[Date Prev][Date Next][Thread Prev][Thread Next][Date Index][Thread Index]

[idn] length restrictions on IDN label



[ When i read IDNA draft today, I still can't find
  the answer from it for the following question about IDN label length.
 If the following issue is already addressed in the draft, please correct me. ]
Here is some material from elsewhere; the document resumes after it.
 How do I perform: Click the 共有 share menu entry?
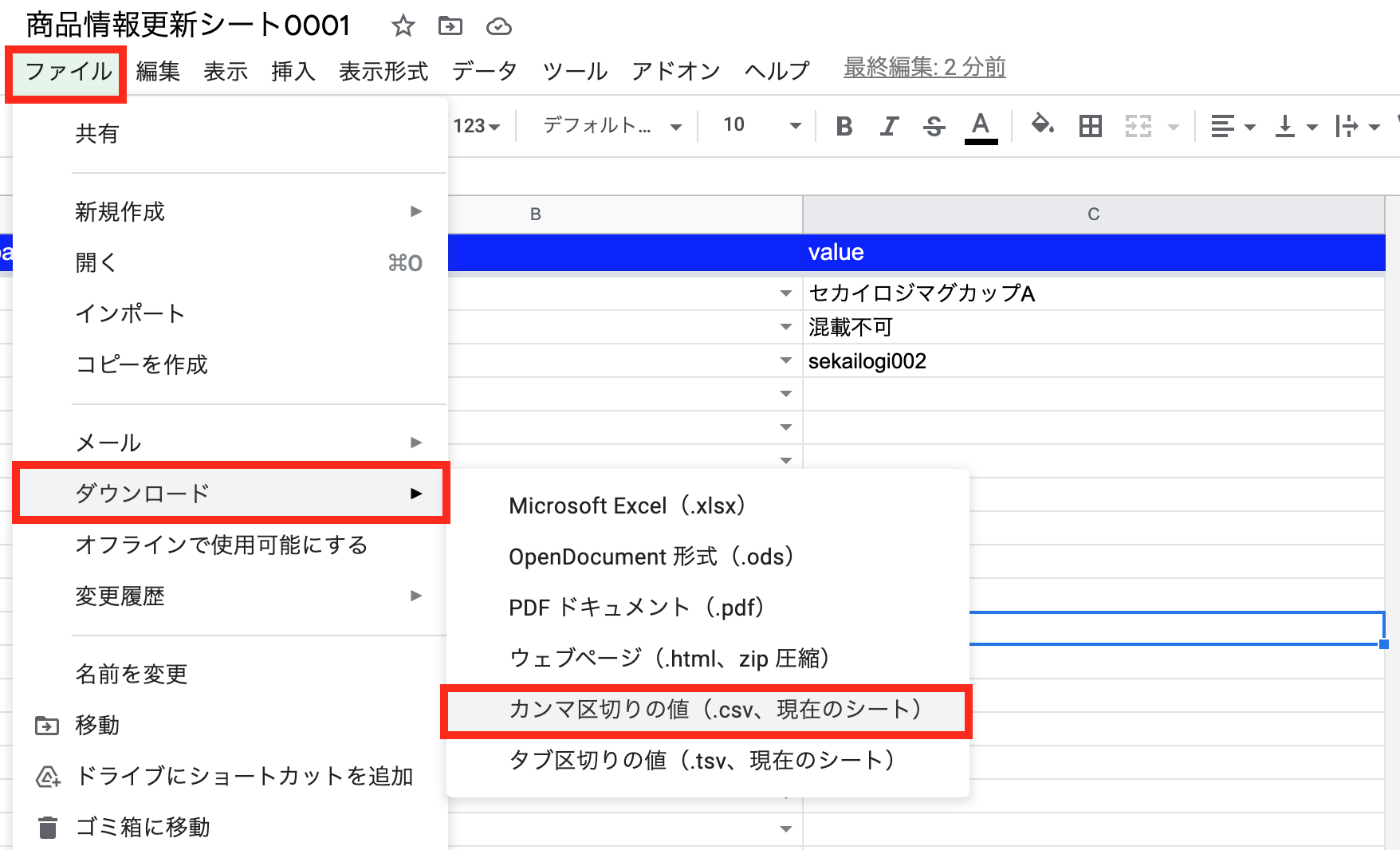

 I have a punycode label of length 63 octets:
  L1: zq--o39AAAAAAAAAAAAAAAAAAAAAAAAAAAAAAAAAAAAAAAAAAAAAAAAAAAAAAAA
 
 L2=ToUnicode(L1) produces: U+AC00 x 56 times ( Hangul "KA" repeated 56 times)

  L2:
U+AC00 U+AC00 U+AC00 U+AC00 U+AC00 U+AC00 U+AC00 U+AC00 U+AC00 U+AC00 
U+AC00 U+AC00 U+AC00 U+AC00 U+AC00 U+AC00 U+AC00 U+AC00 U+AC00 U+AC00 
U+AC00 U+AC00 U+AC00 U+AC00 U+AC00 U+AC00 U+AC00 U+AC00 U+AC00 U+AC00 
U+AC00 U+AC00 U+AC00 U+AC00 U+AC00 U+AC00 U+AC00 U+AC00 U+AC00 U+AC00 
U+AC00 U+AC00 U+AC00 U+AC00 U+AC00 U+AC00 U+AC00 U+AC00 U+AC00 U+AC00 
U+AC00 U+AC00 U+AC00 U+AC00 U+AC00 U+AC00

 But this L2 can be encoded in various unicode/legacy encodings into
  various lengths of octets:

  UTF8 : 3 x 56 = 168 octets
  UCS2 : 2 x 56 = 112 octets
  UCS4 : 4 x 56 = 224 octets
  KSX1001/EUC-KR : 2 x 56 = 112 octets 
 
 These encodings produce labels longer than  63 octets 
 
 Moreover, each ACE label of valid (<256 octets) ACE-form FQDN IDN  may be
  converted into below-63-octets valid UTF8 labels, while the cumulative sum
  of the length of each UTF8 label of the FQDN IDN may exceed 256 octets 
  limits.
  
 Many internet applications impose/assumes  the 63-octets-limit of label lengths.
 IF this assumption is violated, the label will be regarded as invalid
 labels, and produce unpredictable errors by some implementations.
 
 From implementators' point of view, more precise specificiation is needed
 about whether IDN label/FQDN has *NEW* length restrictions in various char encodings,
 if IDNA tries to extend the character repertoires of allowable characters.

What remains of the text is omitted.